Good enough.
Sometimes these two words echo loudly in my mind. I have to be good enough to be noticed, good enough to make a difference in the world, good enough to matter.
Even the pavement seems to whisper it with every step I take: be good enough, good enough, good enough.
Sometimes this poison takes the form of holy enough, funny enough, talented enough, whatever else enough, but it always points to my desperate yearning and need for others -- and myself -- to know that I am good enough. Good enough to be worthy. Good enough to be loved.
Usually when the good enough echo falls, it leaves me feeling like I'm not good enough, not good enough, not good enough. I either shrink back in fear of failure, or my restless and broken heart keeps trying to strive just a little further, until it reaches the point of defeated exhaustion in my efforts to be good enough.
But good enough is a lie.
The truth? We are good -- without trying -- at the inmost being of who we are created to be.
God said so after he spoke us into being, in Genesis 1:31: "God looked at everything he had made, and he found it very good."
Of all the creatures he imagined into life, we are the ones he created in his holy and good image. He didn't say he found us good enough. Or not good enough. No, the holy God of the universe made us, looked and saw everything we were, are and ever will be, and then declared us very good.
When Adam and Eve took and ate the fruit of the tree of good and evil because the serpent lied to them and told them they weren't good enough as they were, that they weren't wise enough or alive enough, and that the God who blessed them with blessings beyond beautiful didn't love them enough to give them every good thing, God did not change his mind and declare us not good enough or bad.

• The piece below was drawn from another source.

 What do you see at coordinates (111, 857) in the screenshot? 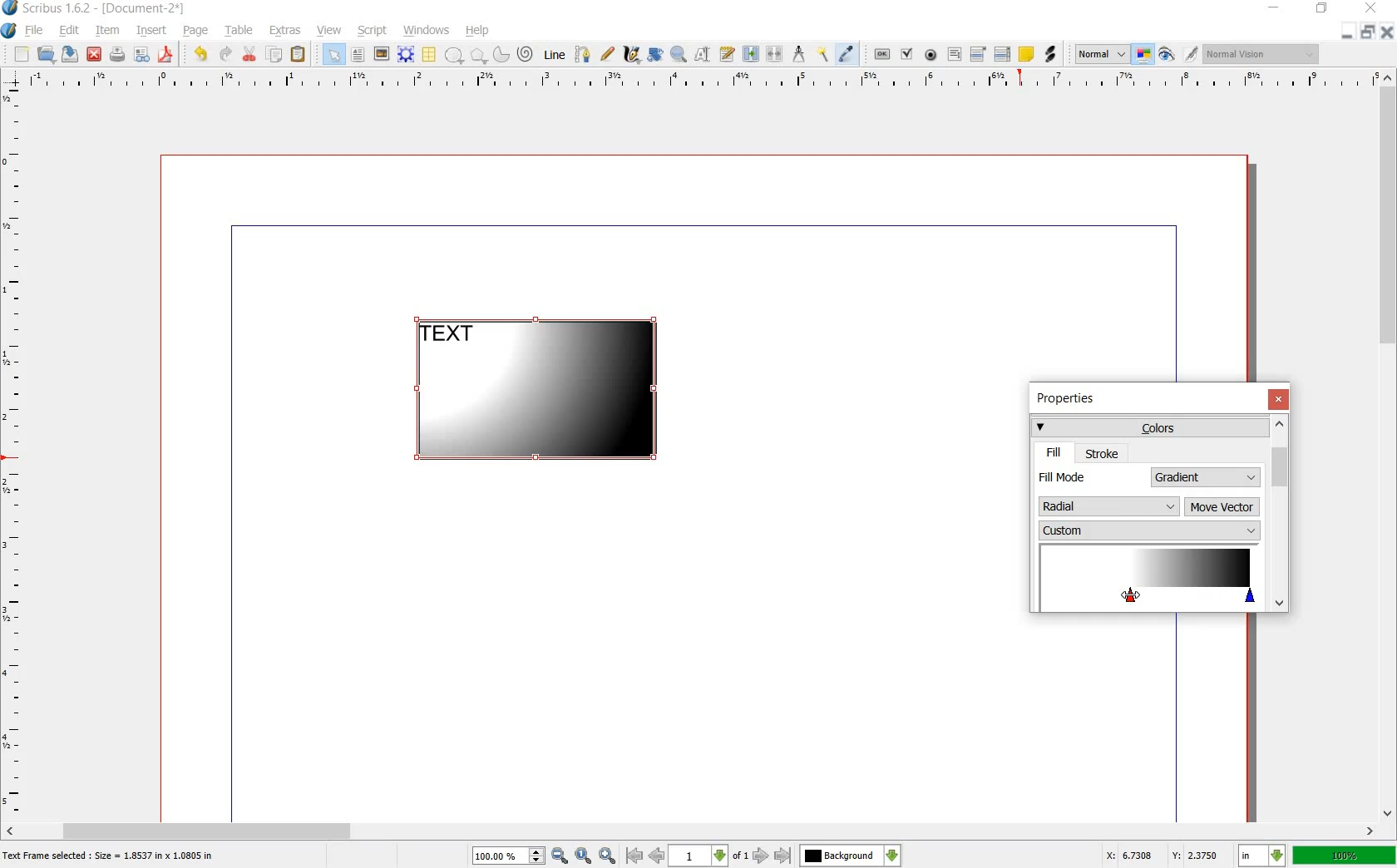
I see `text frame selected : size = 1.8537 in x 1.0805 in` at bounding box center [111, 857].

Instead, he pursued us harder to win us back to himself, desiring to speak the truth to us and help us believe it, even sending his only Son to prove to us that we are good. And worthy. And loved.
When Jesus died on the cross, he took our sin. He took the lies that serpent tells us and the lies we tell ourselves, he took the sins that we choose, and the lies that say we are contrary to good, and he destroyed them. His death on the cross proclaims what God knew and said in the very beginning: we are good.
Our God created us for himself. To be loved passionately by him. Trying to be good enough only gets in the way of the beautiful creation he created us as, the beautiful creation he loves deeply. It gets in the way of his transforming power that peels our sin away. We have to stop believing a snake that tells us we aren't good enough. We have to believe the God who looks, sees everything we are, and still declares us very good.
Mia Pohlman is a Perryville, Mo., native studying at Truman State University. She loves performing, God and the color purple -- not necessarily in that order.